What's notable about this mix is how it uses the stereo width. Only the lead synth (which has indeed quite a narrow frequency range with it's flute-like sound) and the bass parts are center, everything else is spread strongly to the sides. Not in the sense that instruments are panned hard left of right – that has been somewhat of a taboo since the 70's. Rather they are all “wide” stereo sounds to begin with. For instance, the clap sound appears to come almost from behind. That is probably achieved by using two completely uncorrelated signals for the L and R components (e.g. actually record both channels seperately, with in principle the same sound but no actual phase relation). Other possibilities to spread out a signal across the stereo canvas include:
- Boosting the S component (in an M/S basis representation) of an ordinary stereo signal, e.g of an X/Y recorded piano.

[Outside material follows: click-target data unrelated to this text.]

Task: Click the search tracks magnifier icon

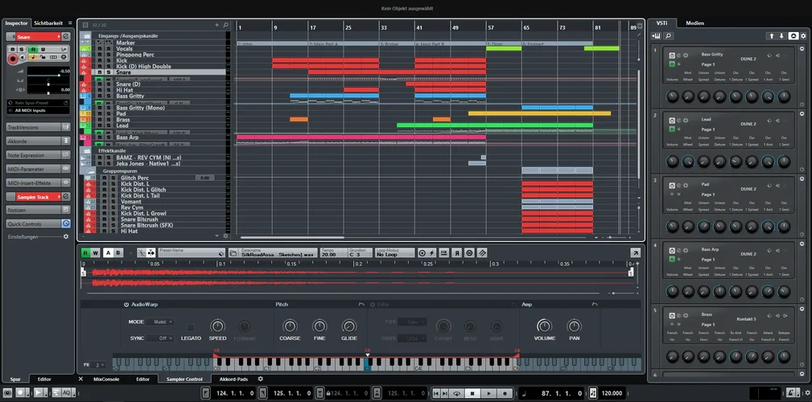Action: point(226,26)
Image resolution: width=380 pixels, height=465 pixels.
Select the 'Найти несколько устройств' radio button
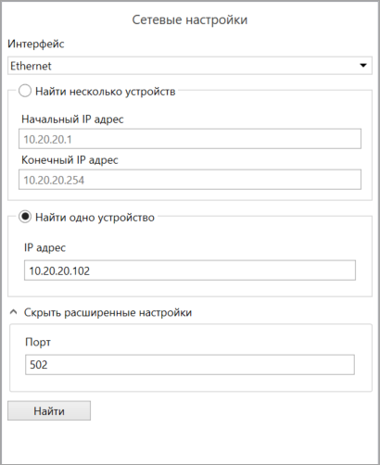point(25,91)
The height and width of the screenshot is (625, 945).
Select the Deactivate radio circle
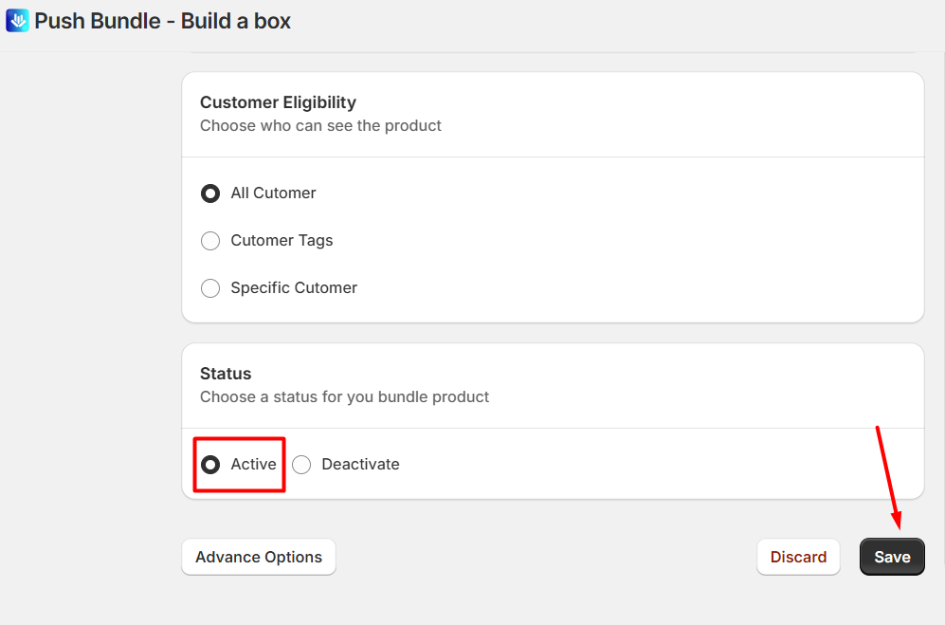tap(301, 465)
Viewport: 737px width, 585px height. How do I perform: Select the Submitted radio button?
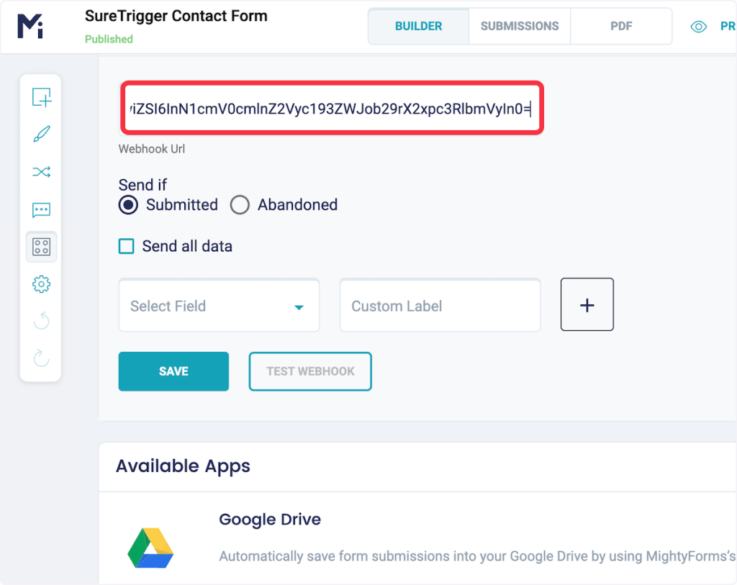tap(128, 205)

- Introducing an artificial phase delay on one of the channels – for instance, an actual time-domain delay (1~10 ms, no feedback or clean part), or an all-pass filter.
- Using lots of very short reverb. Perhaps ambience / gated reverb to avoid too much smearing.
Apart from that – well, EQ and compression do of course play a role, compression definitely a large one. But I think you have been taught a bit too much about “frequency separation” with EQ. It is a valuable thing to know about, and in particular it's good to develop a sense for which components of a signal aren't needed, when they interfere with other instruments, and how to rigorously prune away such components without disrupting the actual character. However, it's not in general true that you need to categorically keep apart which instrument “owns” which frequencies: some overlap is just natural, indeed essential for a proper harmony sensation. And in particular for everything percussive it's crucial that you allow for a wide frequency bandwidth, because only that actually makes sharp transients possible. (So much for Dirac delta function: the Fourier transform of that is just an infinite-lasting sine wave, quite the opposite of what's needed for a track like this!)